Gneiss is a multivariate model, but might be harder for single feature selection since it focuses on partitions in the data. Isometric log transforms are sexy math, but make interpretation harder!

You could also try supervised learning to go pick features, although Im definitely not a person to speak to that.

A few final caveats. First, you want to make sure you validate your results in a second cohort. Id actually recommend working with a second 16S cohort before moving forward.

Second, most associations we look at are poly microbial, sort of like you've got poly-genetic traits. We don't always find the same overlap in organisms. This is more complex in 16s than genetics because there are more methodological issues here with clustering, naming, etc, but also worth considering. Just because you don't see a consistent 16s signal doesn't mean there isn't a community association (Parkinson's disease is my current favorite example, but there are plenty of others.)

Third, you're missing the genetic content. The HMP manuscript showed large variation in taxa but relatively stable gene content. Many organisms can play the same role in a community.

Best of luck,
Justine

Nicholas_Bokulich · February 15, 2019, 12:23pm

Hi @codea,
It sounds like you do not want to do feature selection, it sounds like you have a specific set of taxa in mind that you want to select from an existing FeatureData[Sequence] artifact.
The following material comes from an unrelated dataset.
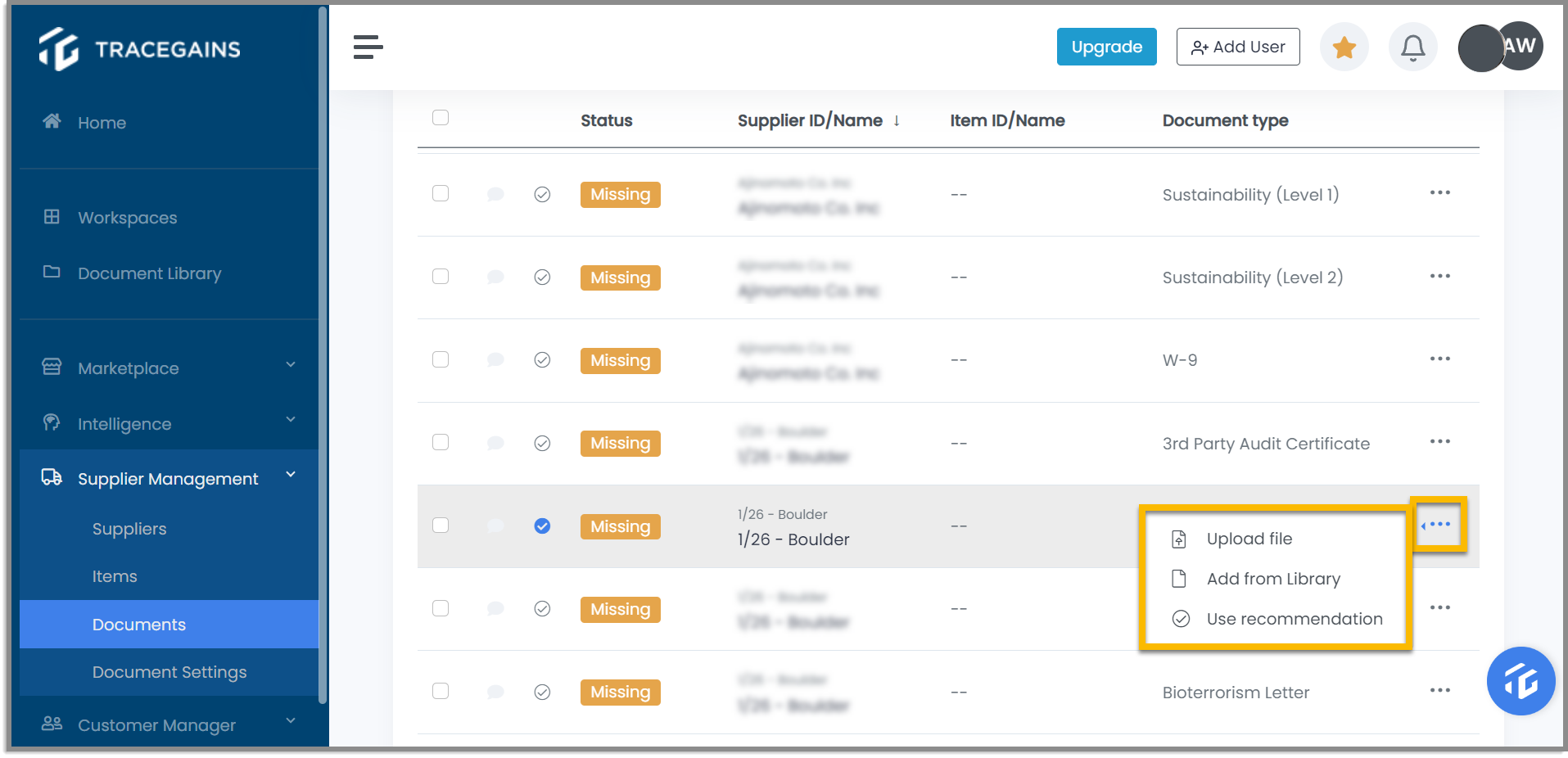Open the favorites star menu
The width and height of the screenshot is (1568, 758).
tap(1343, 47)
Is that correct? If so, see this tutorial.

If you do not have that set of taxa in mind and do want to perform feature selection/differential abundance, see @jwdebelius's excellent description.

codea · February 18, 2019, 2:25am

Hi there. Thanks all for your input. Yes i do have a specific set of taxa in mind. I will try the tutorial you have set out for me here.
Will this tutorial give me the taxon sequences i desire from my 16s data?

Thanks in advance

codea · February 18, 2019, 3:03am

Hi Justine,

This section of your answer sounds most fitting, however, how can i 'look up' those sequences from here?
I can download these repset maps as a fasta file, but i dont know how to do a mass blast of all the sequences. can you provide any input as to how?

Thanks for your help!

jwdebelius · February 18, 2019, 10:18am

Hi @codea,

If you're working the way I think you're working, you should have sample IDs already in mind. Then, you should be able to grep or find and replace, or whatever those IDs. Like, ANCOM should (I think) give you a list of corresponding IDs (@Nicholas_Bokulich, please confirm; I tend to run ANCOM in scikit-bio).

Best,
Justine

Nicholas_Bokulich · February 18, 2019, 1:37pm

yes, ANCOM will give you a list of feature IDs that reject the null hypothesis.

codea · February 22, 2019, 1:43am

Is anyone willing to collaborate with me on this to show me how this is done? Im willing to give authorship.

Thanks in advance.

Nicholas_Bokulich · February 22, 2019, 1:43pm

Hi @codea,
You can see an example of using ANCOM here. It sounds like you already have your feature table, so an ANCOM tests should be straightforward unless if you have a really complicated design.